Find the string "Builders" in the entries and copy each line that has it.
****************************************
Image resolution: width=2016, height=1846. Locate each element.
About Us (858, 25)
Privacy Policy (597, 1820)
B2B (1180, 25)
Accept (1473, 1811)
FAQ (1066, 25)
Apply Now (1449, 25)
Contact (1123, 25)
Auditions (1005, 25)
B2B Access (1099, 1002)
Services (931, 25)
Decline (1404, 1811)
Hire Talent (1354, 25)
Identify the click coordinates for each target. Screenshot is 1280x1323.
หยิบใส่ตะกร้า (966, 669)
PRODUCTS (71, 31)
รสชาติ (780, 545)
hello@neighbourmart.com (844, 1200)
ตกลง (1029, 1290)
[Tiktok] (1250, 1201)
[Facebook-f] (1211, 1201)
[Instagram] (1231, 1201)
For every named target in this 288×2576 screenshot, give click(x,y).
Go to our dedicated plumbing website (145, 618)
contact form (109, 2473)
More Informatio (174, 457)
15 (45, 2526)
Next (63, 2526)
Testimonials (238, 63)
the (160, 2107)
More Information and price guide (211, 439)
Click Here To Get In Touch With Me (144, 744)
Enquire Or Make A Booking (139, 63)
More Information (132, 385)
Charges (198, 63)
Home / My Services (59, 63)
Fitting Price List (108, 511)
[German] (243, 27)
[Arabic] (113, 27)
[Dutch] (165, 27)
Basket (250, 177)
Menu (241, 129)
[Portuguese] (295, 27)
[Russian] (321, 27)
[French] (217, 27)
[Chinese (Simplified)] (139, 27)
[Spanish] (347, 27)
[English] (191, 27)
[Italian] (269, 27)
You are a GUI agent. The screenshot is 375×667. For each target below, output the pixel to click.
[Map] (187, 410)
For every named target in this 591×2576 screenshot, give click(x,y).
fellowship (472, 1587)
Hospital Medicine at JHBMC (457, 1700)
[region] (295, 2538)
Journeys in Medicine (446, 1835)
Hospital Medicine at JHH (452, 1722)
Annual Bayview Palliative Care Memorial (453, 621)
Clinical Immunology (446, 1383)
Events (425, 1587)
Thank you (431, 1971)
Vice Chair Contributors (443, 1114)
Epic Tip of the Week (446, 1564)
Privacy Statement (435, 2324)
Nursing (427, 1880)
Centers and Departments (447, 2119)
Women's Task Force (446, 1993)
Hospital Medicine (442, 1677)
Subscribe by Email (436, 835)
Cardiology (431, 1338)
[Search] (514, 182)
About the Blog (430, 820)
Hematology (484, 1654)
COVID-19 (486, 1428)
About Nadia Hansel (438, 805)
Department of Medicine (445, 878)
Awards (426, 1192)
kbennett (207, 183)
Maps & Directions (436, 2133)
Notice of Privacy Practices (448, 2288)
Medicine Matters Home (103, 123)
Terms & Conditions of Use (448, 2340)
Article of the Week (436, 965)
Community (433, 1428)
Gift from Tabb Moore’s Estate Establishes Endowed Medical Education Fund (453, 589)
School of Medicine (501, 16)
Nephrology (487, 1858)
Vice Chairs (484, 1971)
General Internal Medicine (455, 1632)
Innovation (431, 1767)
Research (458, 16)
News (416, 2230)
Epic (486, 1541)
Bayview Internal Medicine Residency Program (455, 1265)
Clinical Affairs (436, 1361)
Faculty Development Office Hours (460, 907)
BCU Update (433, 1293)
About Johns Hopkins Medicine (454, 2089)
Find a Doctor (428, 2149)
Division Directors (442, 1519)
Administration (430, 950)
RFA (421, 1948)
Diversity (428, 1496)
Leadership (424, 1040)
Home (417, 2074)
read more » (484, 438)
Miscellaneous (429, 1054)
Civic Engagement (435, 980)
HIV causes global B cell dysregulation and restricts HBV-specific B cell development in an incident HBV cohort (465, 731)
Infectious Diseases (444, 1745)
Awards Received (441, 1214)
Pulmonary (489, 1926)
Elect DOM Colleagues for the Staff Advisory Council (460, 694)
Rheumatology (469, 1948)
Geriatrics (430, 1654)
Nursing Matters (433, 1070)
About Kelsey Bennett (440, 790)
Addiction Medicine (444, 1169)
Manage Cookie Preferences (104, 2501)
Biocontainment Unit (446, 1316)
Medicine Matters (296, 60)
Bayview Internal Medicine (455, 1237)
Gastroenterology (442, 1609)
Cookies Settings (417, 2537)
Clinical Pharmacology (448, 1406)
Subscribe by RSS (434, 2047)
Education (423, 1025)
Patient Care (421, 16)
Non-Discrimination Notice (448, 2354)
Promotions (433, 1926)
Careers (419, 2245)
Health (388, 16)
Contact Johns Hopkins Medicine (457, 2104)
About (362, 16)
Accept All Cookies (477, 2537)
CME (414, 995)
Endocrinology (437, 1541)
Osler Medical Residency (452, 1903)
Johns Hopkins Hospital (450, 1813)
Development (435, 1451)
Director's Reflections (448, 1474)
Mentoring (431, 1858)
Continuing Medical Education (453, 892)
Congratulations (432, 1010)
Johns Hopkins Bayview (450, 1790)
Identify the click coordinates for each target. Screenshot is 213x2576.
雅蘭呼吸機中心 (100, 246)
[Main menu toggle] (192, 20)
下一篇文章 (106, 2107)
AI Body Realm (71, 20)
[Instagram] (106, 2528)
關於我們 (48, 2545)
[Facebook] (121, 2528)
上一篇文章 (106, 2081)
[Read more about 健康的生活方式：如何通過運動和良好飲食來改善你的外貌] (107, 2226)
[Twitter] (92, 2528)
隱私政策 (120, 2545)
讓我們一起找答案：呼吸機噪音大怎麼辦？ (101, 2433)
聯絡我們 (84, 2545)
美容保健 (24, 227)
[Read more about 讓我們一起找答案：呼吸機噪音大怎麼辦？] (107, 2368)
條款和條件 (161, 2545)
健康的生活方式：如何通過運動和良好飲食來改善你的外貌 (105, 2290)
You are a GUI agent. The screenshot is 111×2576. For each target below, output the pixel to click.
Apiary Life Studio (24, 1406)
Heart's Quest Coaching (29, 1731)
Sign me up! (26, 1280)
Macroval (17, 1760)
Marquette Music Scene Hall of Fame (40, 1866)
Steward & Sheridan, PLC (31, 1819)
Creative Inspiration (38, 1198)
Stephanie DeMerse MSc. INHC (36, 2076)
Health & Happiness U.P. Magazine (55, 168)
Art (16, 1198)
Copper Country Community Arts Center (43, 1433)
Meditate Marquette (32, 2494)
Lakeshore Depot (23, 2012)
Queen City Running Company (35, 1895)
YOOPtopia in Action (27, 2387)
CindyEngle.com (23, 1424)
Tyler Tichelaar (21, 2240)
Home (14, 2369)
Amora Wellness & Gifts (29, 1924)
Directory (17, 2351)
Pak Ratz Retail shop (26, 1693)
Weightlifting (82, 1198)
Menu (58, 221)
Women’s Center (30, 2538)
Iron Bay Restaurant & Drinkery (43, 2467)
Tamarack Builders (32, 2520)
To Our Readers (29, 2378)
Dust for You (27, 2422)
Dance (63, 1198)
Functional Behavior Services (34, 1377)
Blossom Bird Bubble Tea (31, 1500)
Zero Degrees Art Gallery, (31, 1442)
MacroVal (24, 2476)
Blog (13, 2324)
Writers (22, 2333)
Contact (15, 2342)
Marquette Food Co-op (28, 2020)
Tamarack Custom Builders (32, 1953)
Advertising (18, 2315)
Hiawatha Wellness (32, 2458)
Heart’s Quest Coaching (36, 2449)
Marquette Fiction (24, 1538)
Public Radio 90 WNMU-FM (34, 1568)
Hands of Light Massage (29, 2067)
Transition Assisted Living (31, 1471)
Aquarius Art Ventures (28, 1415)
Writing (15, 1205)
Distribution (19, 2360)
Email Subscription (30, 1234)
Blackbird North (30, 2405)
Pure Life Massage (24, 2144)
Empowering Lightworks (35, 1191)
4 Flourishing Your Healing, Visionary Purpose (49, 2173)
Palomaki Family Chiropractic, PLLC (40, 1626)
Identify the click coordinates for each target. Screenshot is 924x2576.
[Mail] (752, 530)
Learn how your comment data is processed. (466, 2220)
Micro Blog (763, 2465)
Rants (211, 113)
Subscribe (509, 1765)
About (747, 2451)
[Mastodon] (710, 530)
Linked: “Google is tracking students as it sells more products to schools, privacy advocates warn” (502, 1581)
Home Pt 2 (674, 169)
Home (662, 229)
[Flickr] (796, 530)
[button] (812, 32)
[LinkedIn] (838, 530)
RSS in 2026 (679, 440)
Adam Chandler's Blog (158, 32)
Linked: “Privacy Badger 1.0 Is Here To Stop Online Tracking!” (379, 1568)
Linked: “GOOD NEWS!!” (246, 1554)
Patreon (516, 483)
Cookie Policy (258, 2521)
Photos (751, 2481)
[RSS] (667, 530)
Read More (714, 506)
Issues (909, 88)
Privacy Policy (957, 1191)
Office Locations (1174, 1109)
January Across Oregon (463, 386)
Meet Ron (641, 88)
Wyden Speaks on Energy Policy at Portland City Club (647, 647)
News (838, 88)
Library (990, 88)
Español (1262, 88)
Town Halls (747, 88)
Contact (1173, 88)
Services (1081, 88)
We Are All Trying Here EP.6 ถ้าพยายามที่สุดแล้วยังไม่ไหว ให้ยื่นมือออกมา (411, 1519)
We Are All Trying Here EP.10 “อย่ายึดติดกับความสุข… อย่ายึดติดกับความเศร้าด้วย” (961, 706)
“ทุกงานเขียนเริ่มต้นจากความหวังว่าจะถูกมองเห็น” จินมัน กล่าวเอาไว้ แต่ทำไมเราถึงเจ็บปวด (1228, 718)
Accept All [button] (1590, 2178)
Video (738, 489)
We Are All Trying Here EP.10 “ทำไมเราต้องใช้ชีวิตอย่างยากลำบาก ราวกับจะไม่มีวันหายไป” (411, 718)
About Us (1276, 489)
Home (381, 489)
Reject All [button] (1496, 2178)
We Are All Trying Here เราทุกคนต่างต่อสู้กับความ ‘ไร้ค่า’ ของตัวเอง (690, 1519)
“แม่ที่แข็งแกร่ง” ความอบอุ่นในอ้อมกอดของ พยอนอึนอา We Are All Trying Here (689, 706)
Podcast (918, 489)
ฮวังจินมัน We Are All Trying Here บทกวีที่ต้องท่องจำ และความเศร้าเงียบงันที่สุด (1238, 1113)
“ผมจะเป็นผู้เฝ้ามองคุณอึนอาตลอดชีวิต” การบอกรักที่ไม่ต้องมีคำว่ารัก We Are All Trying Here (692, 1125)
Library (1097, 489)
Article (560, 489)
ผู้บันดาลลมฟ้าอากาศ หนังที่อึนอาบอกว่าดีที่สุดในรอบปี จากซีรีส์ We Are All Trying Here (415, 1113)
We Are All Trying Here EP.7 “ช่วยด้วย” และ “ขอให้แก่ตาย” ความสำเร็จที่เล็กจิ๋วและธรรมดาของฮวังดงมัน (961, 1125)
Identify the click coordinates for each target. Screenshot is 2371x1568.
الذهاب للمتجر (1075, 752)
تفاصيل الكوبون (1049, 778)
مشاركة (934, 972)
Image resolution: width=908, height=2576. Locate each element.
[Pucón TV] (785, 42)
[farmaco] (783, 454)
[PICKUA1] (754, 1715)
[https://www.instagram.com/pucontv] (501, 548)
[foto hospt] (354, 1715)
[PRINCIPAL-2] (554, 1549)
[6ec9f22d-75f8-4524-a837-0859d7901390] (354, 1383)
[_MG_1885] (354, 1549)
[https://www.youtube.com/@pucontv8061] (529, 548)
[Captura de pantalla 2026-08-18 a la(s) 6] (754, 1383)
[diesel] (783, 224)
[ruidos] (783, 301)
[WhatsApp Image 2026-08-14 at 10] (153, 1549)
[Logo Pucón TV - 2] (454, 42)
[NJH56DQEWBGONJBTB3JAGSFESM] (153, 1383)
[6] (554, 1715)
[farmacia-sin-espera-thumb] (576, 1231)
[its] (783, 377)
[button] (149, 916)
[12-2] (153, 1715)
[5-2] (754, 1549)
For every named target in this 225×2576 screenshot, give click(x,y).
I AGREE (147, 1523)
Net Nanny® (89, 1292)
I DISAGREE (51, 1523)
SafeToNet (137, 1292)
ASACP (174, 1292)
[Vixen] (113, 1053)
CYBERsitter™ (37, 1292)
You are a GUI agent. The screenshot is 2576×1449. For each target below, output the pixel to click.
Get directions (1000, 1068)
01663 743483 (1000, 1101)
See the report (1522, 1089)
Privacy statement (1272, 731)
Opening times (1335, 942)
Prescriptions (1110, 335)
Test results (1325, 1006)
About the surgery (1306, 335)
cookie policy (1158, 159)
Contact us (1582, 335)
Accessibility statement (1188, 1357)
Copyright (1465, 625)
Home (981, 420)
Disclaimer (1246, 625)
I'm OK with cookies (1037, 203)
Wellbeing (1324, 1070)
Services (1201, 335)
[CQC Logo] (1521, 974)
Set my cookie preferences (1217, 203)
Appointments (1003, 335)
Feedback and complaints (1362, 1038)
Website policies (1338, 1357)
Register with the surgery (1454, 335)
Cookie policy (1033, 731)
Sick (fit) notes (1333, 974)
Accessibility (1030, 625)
****************************************
Solved problem
Tamarack Builders (32, 2520)
Tamarack Custom Builders (32, 1953)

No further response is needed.